DIRECTIONS FOR THIS TASK: Please edit the data below, replacing every "checkbox" with "check box" and leaving all else as it is.
"""
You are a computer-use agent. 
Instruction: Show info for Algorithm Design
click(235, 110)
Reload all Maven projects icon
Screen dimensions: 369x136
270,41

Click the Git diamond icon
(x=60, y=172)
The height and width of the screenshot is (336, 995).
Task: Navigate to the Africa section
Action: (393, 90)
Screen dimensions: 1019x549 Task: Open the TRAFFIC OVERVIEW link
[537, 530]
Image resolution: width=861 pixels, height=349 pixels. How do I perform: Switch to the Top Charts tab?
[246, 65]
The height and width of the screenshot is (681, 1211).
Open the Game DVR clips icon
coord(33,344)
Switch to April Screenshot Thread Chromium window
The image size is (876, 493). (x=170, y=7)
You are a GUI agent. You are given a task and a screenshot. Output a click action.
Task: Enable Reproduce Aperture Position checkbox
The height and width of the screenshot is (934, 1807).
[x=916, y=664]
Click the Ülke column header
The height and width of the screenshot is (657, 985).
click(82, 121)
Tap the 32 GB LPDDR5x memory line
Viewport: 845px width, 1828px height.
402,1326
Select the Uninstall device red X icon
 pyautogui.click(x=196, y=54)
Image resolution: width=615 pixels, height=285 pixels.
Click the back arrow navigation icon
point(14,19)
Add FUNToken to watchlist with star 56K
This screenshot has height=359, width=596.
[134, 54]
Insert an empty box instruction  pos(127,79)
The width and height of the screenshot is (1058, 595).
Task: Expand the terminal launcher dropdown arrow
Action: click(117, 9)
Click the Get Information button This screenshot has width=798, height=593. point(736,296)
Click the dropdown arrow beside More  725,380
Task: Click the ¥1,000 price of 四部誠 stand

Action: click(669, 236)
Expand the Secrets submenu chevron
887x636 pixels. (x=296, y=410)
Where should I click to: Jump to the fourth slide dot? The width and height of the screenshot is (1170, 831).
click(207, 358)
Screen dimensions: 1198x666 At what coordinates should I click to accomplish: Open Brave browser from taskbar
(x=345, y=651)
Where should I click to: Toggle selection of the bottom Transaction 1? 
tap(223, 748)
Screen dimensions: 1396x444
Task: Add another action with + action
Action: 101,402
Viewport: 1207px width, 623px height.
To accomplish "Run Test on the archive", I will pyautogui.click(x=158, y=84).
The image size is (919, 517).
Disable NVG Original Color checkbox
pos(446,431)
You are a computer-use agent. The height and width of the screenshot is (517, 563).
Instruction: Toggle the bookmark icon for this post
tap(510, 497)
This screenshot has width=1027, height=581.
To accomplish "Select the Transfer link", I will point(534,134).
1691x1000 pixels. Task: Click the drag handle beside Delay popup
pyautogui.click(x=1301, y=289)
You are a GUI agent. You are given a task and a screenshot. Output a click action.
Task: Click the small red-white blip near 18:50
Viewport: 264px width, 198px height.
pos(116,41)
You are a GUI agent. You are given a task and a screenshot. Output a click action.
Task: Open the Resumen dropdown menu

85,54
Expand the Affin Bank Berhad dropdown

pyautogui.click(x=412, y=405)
"""
COMPLETED EXERCISE:
You are a computer-use agent. 
Instruction: Show info for Algorithm Design
click(235, 110)
Reload all Maven projects icon
Screen dimensions: 369x136
270,41

Click the Git diamond icon
(x=60, y=172)
The height and width of the screenshot is (336, 995).
Task: Navigate to the Africa section
Action: (393, 90)
Screen dimensions: 1019x549 Task: Open the TRAFFIC OVERVIEW link
[537, 530]
Image resolution: width=861 pixels, height=349 pixels. How do I perform: Switch to the Top Charts tab?
[246, 65]
The height and width of the screenshot is (681, 1211).
Open the Game DVR clips icon
coord(33,344)
Switch to April Screenshot Thread Chromium window
The image size is (876, 493). (x=170, y=7)
You are a GUI agent. You are given a task and a screenshot. Output a click action.
Task: Enable Reproduce Aperture Position check box
The height and width of the screenshot is (934, 1807).
[x=916, y=664]
Click the Ülke column header
The height and width of the screenshot is (657, 985).
click(82, 121)
Tap the 32 GB LPDDR5x memory line
Viewport: 845px width, 1828px height.
402,1326
Select the Uninstall device red X icon
 pyautogui.click(x=196, y=54)
Image resolution: width=615 pixels, height=285 pixels.
Click the back arrow navigation icon
point(14,19)
Add FUNToken to watchlist with star 56K
This screenshot has height=359, width=596.
[134, 54]
Insert an empty box instruction  pos(127,79)
The width and height of the screenshot is (1058, 595).
Task: Expand the terminal launcher dropdown arrow
Action: click(117, 9)
Click the Get Information button This screenshot has width=798, height=593. point(736,296)
Click the dropdown arrow beside More  725,380
Task: Click the ¥1,000 price of 四部誠 stand

Action: click(669, 236)
Expand the Secrets submenu chevron
887x636 pixels. (x=296, y=410)
Where should I click to: Jump to the fourth slide dot? The width and height of the screenshot is (1170, 831).
click(207, 358)
Screen dimensions: 1198x666 At what coordinates should I click to accomplish: Open Brave browser from taskbar
(x=345, y=651)
Where should I click to: Toggle selection of the bottom Transaction 1? 
tap(223, 748)
Screen dimensions: 1396x444
Task: Add another action with + action
Action: 101,402
Viewport: 1207px width, 623px height.
To accomplish "Run Test on the archive", I will pyautogui.click(x=158, y=84).
The image size is (919, 517).
Disable NVG Original Color check box
pos(446,431)
You are a computer-use agent. The height and width of the screenshot is (517, 563).
Instruction: Toggle the bookmark icon for this post
tap(510, 497)
This screenshot has width=1027, height=581.
To accomplish "Select the Transfer link", I will point(534,134).
1691x1000 pixels. Task: Click the drag handle beside Delay popup
pyautogui.click(x=1301, y=289)
You are a GUI agent. You are given a task and a screenshot. Output a click action.
Task: Click the small red-white blip near 18:50
Viewport: 264px width, 198px height.
pos(116,41)
You are a GUI agent. You are given a task and a screenshot. Output a click action.
Task: Open the Resumen dropdown menu

85,54
Expand the Affin Bank Berhad dropdown

pyautogui.click(x=412, y=405)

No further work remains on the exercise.